-- begin --
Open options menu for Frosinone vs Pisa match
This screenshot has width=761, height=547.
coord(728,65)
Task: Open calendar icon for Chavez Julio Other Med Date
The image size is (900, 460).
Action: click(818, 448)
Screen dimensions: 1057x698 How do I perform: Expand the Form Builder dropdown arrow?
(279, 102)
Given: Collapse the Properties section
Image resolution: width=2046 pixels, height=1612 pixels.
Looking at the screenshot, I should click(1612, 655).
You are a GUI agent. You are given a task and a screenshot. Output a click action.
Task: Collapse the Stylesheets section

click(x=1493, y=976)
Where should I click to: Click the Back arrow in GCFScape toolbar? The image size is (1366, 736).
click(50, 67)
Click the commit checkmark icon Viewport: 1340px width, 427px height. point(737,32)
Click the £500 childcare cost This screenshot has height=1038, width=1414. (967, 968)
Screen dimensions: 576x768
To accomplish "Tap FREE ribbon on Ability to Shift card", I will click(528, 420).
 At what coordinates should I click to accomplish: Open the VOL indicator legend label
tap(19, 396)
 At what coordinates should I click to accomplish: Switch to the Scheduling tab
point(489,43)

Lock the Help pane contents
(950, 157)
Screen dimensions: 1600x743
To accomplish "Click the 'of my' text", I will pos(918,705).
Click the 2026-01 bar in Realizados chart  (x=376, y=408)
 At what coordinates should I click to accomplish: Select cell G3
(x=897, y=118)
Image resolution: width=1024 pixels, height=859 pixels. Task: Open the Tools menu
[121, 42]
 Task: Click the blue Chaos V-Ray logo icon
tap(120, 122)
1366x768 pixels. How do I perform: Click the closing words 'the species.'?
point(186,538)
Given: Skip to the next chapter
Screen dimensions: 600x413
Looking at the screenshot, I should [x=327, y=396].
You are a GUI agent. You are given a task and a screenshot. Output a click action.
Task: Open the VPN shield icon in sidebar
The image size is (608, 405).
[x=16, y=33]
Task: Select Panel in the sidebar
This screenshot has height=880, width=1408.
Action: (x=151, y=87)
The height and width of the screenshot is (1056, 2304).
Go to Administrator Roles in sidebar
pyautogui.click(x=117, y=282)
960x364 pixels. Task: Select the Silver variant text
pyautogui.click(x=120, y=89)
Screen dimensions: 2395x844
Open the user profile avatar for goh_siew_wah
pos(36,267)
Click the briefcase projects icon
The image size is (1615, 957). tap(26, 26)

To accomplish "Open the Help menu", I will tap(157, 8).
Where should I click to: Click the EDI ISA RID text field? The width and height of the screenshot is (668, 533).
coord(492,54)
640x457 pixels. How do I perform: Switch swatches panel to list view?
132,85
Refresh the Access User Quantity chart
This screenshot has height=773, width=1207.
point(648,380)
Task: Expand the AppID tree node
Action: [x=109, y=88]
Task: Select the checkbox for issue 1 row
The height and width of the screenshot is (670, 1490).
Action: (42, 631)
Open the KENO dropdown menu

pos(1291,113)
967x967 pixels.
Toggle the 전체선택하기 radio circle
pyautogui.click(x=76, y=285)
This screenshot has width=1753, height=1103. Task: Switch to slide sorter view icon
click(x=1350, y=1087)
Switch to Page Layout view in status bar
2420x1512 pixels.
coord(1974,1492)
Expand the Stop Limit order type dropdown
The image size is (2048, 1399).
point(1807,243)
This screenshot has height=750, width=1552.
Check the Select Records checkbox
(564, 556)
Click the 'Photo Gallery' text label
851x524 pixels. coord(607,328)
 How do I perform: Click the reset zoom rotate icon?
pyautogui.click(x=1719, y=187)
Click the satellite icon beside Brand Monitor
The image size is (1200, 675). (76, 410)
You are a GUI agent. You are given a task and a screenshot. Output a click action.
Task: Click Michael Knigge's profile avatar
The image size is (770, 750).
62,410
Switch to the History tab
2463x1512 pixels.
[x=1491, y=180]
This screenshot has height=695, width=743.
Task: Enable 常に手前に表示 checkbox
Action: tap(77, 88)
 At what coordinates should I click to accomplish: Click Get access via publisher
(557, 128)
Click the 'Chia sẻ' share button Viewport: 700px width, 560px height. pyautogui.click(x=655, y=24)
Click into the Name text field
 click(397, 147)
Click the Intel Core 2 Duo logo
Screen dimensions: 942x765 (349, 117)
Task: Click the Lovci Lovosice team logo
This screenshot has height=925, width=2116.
-- end --
**TASK REQUIREMENTS**: Can you write out again, word for word, the lines above from the very first one up to and including the line with "Click the £500"?

**TASK RESPONSE**:
Open options menu for Frosinone vs Pisa match
This screenshot has width=761, height=547.
coord(728,65)
Task: Open calendar icon for Chavez Julio Other Med Date
The image size is (900, 460).
Action: click(818, 448)
Screen dimensions: 1057x698 How do I perform: Expand the Form Builder dropdown arrow?
(279, 102)
Given: Collapse the Properties section
Image resolution: width=2046 pixels, height=1612 pixels.
Looking at the screenshot, I should click(1612, 655).
You are a GUI agent. You are given a task and a screenshot. Output a click action.
Task: Collapse the Stylesheets section

click(x=1493, y=976)
Where should I click to: Click the Back arrow in GCFScape toolbar? The image size is (1366, 736).
click(50, 67)
Click the commit checkmark icon Viewport: 1340px width, 427px height. point(737,32)
Click the £500 childcare cost This screenshot has height=1038, width=1414. (967, 968)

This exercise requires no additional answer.